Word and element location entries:

***

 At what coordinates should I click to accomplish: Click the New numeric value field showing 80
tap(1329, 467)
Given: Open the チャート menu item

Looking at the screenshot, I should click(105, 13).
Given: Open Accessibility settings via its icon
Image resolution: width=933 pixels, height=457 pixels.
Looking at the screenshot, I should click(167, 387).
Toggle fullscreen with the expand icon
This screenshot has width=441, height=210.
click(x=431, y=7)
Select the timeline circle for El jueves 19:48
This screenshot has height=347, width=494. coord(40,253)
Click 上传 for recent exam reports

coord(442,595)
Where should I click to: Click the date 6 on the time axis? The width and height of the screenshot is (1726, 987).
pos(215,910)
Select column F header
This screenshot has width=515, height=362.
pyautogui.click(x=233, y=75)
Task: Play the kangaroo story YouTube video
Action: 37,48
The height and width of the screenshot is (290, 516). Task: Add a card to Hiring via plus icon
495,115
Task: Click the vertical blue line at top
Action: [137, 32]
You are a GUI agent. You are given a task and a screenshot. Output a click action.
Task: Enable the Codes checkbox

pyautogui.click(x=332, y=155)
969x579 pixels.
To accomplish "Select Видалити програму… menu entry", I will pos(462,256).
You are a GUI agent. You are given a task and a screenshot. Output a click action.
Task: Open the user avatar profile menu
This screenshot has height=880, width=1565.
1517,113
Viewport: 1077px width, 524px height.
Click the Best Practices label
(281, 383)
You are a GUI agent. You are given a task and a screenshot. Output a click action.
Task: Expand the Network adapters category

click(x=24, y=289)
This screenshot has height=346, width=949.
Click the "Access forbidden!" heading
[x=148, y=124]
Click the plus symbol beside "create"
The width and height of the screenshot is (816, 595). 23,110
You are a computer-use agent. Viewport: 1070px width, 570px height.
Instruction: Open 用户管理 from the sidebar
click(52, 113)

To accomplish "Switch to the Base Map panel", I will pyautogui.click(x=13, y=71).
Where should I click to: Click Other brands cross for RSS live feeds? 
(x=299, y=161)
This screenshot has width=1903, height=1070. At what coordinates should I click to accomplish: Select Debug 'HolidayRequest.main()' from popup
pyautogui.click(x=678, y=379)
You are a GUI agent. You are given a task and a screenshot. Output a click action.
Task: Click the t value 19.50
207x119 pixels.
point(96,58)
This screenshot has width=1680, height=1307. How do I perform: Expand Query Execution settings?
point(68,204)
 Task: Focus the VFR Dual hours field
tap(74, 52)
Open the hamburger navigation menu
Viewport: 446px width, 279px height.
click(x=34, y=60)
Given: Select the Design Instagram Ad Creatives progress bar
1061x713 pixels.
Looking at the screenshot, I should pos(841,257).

***

## Directions:
Revise the entries above by changing "GUI agent" to "desktop agent" wherever it occurs, and leave everything else as it is.

## Solution to this task:
 At what coordinates should I click to accomplish: Click the New numeric value field showing 80
tap(1329, 467)
Given: Open the チャート menu item

Looking at the screenshot, I should click(105, 13).
Given: Open Accessibility settings via its icon
Image resolution: width=933 pixels, height=457 pixels.
Looking at the screenshot, I should click(167, 387).
Toggle fullscreen with the expand icon
This screenshot has width=441, height=210.
click(x=431, y=7)
Select the timeline circle for El jueves 19:48
This screenshot has height=347, width=494. coord(40,253)
Click 上传 for recent exam reports

coord(442,595)
Where should I click to: Click the date 6 on the time axis? The width and height of the screenshot is (1726, 987).
pos(215,910)
Select column F header
This screenshot has width=515, height=362.
pyautogui.click(x=233, y=75)
Task: Play the kangaroo story YouTube video
Action: 37,48
The height and width of the screenshot is (290, 516). Task: Add a card to Hiring via plus icon
495,115
Task: Click the vertical blue line at top
Action: [137, 32]
You are a desktop agent. You are given a task and a screenshot. Output a click action.
Task: Enable the Codes checkbox

pyautogui.click(x=332, y=155)
969x579 pixels.
To accomplish "Select Видалити програму… menu entry", I will pos(462,256).
You are a desktop agent. You are given a task and a screenshot. Output a click action.
Task: Open the user avatar profile menu
This screenshot has height=880, width=1565.
1517,113
Viewport: 1077px width, 524px height.
Click the Best Practices label
(281, 383)
You are a desktop agent. You are given a task and a screenshot. Output a click action.
Task: Expand the Network adapters category

click(x=24, y=289)
This screenshot has height=346, width=949.
Click the "Access forbidden!" heading
[x=148, y=124]
Click the plus symbol beside "create"
The width and height of the screenshot is (816, 595). 23,110
You are a computer-use agent. Viewport: 1070px width, 570px height.
Instruction: Open 用户管理 from the sidebar
click(52, 113)

To accomplish "Switch to the Base Map panel", I will pyautogui.click(x=13, y=71).
Where should I click to: Click Other brands cross for RSS live feeds? 
(x=299, y=161)
This screenshot has width=1903, height=1070. At what coordinates should I click to accomplish: Select Debug 'HolidayRequest.main()' from popup
pyautogui.click(x=678, y=379)
You are a desktop agent. You are given a task and a screenshot. Output a click action.
Task: Click the t value 19.50
207x119 pixels.
point(96,58)
This screenshot has width=1680, height=1307. How do I perform: Expand Query Execution settings?
point(68,204)
 Task: Focus the VFR Dual hours field
tap(74, 52)
Open the hamburger navigation menu
Viewport: 446px width, 279px height.
click(x=34, y=60)
Given: Select the Design Instagram Ad Creatives progress bar
1061x713 pixels.
Looking at the screenshot, I should pos(841,257).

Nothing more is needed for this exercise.